Scandalo per violazioni sul lavoro di Biel Crystal, fornitore Apple

foto apple Sappiamo bene che produttori e fornitori - di Apple, Samsung e chi più ne ha più ne metta - potrebbero nascondere scheletri nell'armadio ancora non usciti allo scoperto: finora abbiamo visto soltanto il caso più eclatante, vale a dire Foxconn, ma non crediamo affatto che siano soltanto i gestori di questa catena (tra l'altro, prossima all'apertura dell'ennesimo stabilimento negli Stati Uniti d'America) a trattare i lavoratori come se fossero oggetti, se non veri e propri numeri. Esistono molte altre realtà, e prima o poi verranno fuori.

Come è successo, pere sempio, a Biel Crystal, uno dei fornitori più importanti della Mela Morsicata: la denuncia è arrivata dall'associazione no profit Students & Scholars Against Corporate Misbehaviour (SACOM) di Hong Kong, e riguarda, purtroppo, non soltanto turni sfiancanti - undici ore continuative, quando va bene, e sette giorni a settimana su sette di lavoro, con un solo giorno libero al mese - ma pure salari bassissimi e indennizzi inadeguati: insomma, un altro scandalo in stile Foxconn, visto che a tutto questo si aggiungerebbero pure ben cinque suicidi dal 2011 a oggi.

Apple ha subito risposto alla notizia esplosa sul web in modo chiaro:

“Ci impegniamo molto affinché i nostri fornitori forniscano condizioni di lavoro sicure, trattino i lavoratori con dignità e rispetto, e usino processi produttivi eco-compatibili ovunque si creano prodotti Apple".

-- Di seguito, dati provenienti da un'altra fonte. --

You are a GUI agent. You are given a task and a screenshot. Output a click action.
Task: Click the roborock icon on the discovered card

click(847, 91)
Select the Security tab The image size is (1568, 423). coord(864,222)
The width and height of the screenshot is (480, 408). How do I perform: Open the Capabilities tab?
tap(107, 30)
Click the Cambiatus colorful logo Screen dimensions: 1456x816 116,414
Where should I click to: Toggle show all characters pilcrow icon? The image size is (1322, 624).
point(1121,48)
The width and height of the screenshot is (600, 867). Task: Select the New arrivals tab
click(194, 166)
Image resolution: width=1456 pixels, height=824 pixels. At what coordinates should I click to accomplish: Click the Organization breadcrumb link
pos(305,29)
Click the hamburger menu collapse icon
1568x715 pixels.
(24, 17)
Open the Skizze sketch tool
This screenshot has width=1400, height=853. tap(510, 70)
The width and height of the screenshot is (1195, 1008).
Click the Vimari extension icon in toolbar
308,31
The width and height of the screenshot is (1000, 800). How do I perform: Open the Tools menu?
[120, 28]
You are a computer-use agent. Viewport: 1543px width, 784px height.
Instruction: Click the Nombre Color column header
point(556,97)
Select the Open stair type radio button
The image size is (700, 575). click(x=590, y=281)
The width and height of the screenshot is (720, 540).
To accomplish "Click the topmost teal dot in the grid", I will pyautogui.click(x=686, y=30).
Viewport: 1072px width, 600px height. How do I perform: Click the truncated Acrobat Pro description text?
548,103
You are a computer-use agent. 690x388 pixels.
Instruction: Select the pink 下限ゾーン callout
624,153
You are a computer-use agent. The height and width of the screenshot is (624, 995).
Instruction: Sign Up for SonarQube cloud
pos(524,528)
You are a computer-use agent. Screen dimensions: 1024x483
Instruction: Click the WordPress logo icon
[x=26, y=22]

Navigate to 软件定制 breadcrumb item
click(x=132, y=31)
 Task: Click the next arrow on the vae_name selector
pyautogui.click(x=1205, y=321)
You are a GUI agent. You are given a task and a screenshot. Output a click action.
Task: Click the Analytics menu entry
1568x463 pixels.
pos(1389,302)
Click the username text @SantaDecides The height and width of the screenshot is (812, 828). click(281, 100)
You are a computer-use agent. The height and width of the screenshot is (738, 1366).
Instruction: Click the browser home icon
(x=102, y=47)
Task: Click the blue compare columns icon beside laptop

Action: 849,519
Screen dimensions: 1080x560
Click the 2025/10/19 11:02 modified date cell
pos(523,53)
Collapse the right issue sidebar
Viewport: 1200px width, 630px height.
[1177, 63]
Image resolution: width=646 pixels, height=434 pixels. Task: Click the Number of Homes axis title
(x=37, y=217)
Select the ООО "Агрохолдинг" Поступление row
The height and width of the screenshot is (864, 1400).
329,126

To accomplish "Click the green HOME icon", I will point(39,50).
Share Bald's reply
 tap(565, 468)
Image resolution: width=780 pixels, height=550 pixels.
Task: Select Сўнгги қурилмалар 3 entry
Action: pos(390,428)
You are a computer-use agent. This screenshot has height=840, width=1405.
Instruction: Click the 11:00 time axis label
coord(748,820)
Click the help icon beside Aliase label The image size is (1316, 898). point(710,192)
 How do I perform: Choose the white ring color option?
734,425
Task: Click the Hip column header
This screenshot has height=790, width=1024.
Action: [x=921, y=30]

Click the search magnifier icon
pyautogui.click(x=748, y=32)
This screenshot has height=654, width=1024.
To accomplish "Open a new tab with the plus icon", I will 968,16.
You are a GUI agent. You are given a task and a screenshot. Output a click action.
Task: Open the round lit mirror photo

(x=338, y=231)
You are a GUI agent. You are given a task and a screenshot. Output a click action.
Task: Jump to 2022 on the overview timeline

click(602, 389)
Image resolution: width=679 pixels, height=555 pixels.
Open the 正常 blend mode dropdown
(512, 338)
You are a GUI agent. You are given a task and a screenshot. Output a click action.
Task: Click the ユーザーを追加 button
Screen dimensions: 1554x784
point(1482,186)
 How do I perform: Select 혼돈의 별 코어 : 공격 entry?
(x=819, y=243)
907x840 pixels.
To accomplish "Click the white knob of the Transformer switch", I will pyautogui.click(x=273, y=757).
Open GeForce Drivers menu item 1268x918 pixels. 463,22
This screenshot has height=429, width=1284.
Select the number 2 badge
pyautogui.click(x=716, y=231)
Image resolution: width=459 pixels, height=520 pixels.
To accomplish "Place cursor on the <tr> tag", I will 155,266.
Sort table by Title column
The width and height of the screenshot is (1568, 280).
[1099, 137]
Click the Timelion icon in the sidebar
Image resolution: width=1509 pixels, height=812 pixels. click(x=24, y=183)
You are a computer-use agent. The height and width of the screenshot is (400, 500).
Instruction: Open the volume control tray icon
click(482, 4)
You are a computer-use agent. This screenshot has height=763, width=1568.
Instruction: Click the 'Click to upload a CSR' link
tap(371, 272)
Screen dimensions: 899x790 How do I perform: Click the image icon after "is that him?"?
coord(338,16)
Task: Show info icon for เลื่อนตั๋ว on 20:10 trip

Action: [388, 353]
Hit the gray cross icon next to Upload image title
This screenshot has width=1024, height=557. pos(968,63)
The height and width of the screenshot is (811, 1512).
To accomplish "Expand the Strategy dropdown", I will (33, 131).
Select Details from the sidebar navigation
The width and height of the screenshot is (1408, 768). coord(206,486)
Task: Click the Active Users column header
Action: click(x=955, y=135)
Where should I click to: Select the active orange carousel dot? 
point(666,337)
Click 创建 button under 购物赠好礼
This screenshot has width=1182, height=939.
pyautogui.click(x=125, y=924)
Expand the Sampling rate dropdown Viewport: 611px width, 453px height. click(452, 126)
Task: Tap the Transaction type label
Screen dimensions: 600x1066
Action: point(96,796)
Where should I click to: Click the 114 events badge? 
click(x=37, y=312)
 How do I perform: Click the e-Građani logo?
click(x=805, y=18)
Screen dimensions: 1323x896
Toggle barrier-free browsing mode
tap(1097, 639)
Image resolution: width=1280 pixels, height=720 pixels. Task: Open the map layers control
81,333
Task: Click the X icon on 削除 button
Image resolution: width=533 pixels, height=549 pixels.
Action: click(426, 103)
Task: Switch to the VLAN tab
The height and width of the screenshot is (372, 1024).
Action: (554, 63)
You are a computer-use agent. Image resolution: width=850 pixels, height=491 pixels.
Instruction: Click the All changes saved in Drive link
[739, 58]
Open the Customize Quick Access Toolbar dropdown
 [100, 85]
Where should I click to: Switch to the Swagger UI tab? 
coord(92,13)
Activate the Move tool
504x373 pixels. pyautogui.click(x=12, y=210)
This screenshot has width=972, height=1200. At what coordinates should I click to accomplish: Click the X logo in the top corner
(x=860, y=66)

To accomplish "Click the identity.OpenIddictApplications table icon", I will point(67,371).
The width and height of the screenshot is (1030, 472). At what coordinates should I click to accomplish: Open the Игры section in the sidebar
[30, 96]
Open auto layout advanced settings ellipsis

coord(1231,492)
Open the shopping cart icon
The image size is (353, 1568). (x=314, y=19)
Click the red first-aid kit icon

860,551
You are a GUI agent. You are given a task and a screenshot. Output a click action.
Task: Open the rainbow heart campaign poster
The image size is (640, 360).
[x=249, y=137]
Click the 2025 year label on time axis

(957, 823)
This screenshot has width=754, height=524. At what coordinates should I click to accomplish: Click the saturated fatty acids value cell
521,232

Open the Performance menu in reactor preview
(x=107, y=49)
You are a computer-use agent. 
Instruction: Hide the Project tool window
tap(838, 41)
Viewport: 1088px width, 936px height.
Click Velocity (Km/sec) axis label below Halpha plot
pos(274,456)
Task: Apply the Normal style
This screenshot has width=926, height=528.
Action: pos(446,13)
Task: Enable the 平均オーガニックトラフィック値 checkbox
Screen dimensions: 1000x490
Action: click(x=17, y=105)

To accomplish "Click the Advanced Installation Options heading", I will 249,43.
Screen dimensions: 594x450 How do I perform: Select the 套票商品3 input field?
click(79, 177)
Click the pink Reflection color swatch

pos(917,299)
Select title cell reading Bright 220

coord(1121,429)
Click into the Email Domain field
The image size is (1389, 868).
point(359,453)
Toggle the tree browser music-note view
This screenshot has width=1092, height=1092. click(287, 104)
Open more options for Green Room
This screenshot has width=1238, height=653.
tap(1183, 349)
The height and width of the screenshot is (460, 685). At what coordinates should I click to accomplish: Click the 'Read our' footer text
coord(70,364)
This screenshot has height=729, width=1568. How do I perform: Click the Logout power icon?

Con le parole non è mai cambiato niente: è davvero così difficile stipulare accordi con le controparti, affinché non si verifichino situazioni del genere? Non parliamo di un'ora in più al giorno né dell'assenza di ferie, ma di gravi violazioni di lavoro, che una compagnia come la Mela non dovrebbe assolutamente permettere a un suo collaboratore.